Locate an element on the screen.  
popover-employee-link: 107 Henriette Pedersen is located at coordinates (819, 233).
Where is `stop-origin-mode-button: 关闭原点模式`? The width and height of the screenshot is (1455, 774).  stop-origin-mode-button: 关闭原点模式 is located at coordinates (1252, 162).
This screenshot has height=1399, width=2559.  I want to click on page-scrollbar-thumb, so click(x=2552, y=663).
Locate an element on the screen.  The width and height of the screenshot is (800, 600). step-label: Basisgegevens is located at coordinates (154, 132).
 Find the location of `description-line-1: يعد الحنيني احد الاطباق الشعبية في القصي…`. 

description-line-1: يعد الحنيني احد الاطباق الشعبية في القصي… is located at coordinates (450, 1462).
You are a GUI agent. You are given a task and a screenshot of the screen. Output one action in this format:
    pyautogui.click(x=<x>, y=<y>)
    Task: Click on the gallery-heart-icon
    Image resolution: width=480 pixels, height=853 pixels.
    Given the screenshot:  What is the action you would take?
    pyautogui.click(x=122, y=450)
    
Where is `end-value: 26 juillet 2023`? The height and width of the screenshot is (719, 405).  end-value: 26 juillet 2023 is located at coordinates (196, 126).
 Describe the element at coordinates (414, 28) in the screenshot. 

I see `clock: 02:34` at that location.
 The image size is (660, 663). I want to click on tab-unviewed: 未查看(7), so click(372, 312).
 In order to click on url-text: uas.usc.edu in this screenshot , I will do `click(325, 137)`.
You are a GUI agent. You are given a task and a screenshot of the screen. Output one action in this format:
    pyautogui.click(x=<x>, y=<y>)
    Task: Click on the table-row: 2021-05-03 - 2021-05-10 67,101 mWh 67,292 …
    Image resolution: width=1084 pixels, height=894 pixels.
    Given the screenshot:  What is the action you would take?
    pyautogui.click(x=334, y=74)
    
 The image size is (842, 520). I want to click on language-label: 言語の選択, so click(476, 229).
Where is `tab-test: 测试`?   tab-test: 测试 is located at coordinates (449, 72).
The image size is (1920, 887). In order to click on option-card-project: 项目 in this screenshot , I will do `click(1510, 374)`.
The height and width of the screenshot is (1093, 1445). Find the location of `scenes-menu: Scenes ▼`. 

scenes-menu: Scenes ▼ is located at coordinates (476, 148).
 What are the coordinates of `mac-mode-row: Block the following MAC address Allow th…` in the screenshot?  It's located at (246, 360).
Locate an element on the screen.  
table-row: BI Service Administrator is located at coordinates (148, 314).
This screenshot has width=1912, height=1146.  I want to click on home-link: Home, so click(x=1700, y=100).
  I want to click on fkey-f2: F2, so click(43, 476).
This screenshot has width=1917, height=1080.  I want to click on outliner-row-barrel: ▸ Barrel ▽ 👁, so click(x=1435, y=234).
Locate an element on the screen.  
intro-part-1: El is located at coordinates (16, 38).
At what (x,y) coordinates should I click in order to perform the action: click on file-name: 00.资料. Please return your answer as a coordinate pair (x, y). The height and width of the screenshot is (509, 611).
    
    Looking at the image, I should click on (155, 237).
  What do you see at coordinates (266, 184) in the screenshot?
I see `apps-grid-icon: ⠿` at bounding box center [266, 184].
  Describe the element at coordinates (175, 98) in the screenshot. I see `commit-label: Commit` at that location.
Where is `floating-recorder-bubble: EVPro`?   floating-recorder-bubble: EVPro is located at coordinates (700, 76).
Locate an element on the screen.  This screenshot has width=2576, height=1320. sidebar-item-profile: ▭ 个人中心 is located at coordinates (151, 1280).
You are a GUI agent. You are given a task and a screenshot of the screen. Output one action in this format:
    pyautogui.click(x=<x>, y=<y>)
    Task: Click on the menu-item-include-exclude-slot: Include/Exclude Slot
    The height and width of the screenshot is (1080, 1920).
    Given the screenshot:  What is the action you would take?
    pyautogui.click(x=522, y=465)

*About this task:*
Set down all of the data above again, line for line, with nothing altered.

*Written answer:*
Locate an element on the screen.  
popover-employee-link: 107 Henriette Pedersen is located at coordinates (819, 233).
Where is `stop-origin-mode-button: 关闭原点模式`? The width and height of the screenshot is (1455, 774).  stop-origin-mode-button: 关闭原点模式 is located at coordinates (1252, 162).
This screenshot has height=1399, width=2559.  I want to click on page-scrollbar-thumb, so click(x=2552, y=663).
Locate an element on the screen.  The width and height of the screenshot is (800, 600). step-label: Basisgegevens is located at coordinates (154, 132).
 Find the location of `description-line-1: يعد الحنيني احد الاطباق الشعبية في القصي…`. 

description-line-1: يعد الحنيني احد الاطباق الشعبية في القصي… is located at coordinates (450, 1462).
You are a GUI agent. You are given a task and a screenshot of the screen. Output one action in this format:
    pyautogui.click(x=<x>, y=<y>)
    Task: Click on the gallery-heart-icon
    Image resolution: width=480 pixels, height=853 pixels.
    Given the screenshot:  What is the action you would take?
    pyautogui.click(x=122, y=450)
    
Where is `end-value: 26 juillet 2023`? The height and width of the screenshot is (719, 405).  end-value: 26 juillet 2023 is located at coordinates (196, 126).
 Describe the element at coordinates (414, 28) in the screenshot. 

I see `clock: 02:34` at that location.
 The image size is (660, 663). I want to click on tab-unviewed: 未查看(7), so click(372, 312).
 In order to click on url-text: uas.usc.edu in this screenshot , I will do `click(325, 137)`.
You are a GUI agent. You are given a task and a screenshot of the screen. Output one action in this format:
    pyautogui.click(x=<x>, y=<y>)
    Task: Click on the table-row: 2021-05-03 - 2021-05-10 67,101 mWh 67,292 …
    Image resolution: width=1084 pixels, height=894 pixels.
    Given the screenshot:  What is the action you would take?
    pyautogui.click(x=334, y=74)
    
 The image size is (842, 520). I want to click on language-label: 言語の選択, so click(476, 229).
Where is `tab-test: 测试`?   tab-test: 测试 is located at coordinates (449, 72).
The image size is (1920, 887). In order to click on option-card-project: 项目 in this screenshot , I will do `click(1510, 374)`.
The height and width of the screenshot is (1093, 1445). Find the location of `scenes-menu: Scenes ▼`. 

scenes-menu: Scenes ▼ is located at coordinates (476, 148).
 What are the coordinates of `mac-mode-row: Block the following MAC address Allow th…` in the screenshot?  It's located at (246, 360).
Locate an element on the screen.  
table-row: BI Service Administrator is located at coordinates (148, 314).
This screenshot has width=1912, height=1146.  I want to click on home-link: Home, so click(x=1700, y=100).
  I want to click on fkey-f2: F2, so click(43, 476).
This screenshot has width=1917, height=1080.  I want to click on outliner-row-barrel: ▸ Barrel ▽ 👁, so click(x=1435, y=234).
Locate an element on the screen.  
intro-part-1: El is located at coordinates (16, 38).
At what (x,y) coordinates should I click in order to perform the action: click on file-name: 00.资料. Please return your answer as a coordinate pair (x, y). The height and width of the screenshot is (509, 611).
    
    Looking at the image, I should click on (155, 237).
  What do you see at coordinates (266, 184) in the screenshot?
I see `apps-grid-icon: ⠿` at bounding box center [266, 184].
  Describe the element at coordinates (175, 98) in the screenshot. I see `commit-label: Commit` at that location.
Where is `floating-recorder-bubble: EVPro`?   floating-recorder-bubble: EVPro is located at coordinates (700, 76).
Locate an element on the screen.  This screenshot has width=2576, height=1320. sidebar-item-profile: ▭ 个人中心 is located at coordinates (151, 1280).
You are a GUI agent. You are given a task and a screenshot of the screen. Output one action in this format:
    pyautogui.click(x=<x>, y=<y>)
    Task: Click on the menu-item-include-exclude-slot: Include/Exclude Slot
    The height and width of the screenshot is (1080, 1920).
    Given the screenshot:  What is the action you would take?
    pyautogui.click(x=522, y=465)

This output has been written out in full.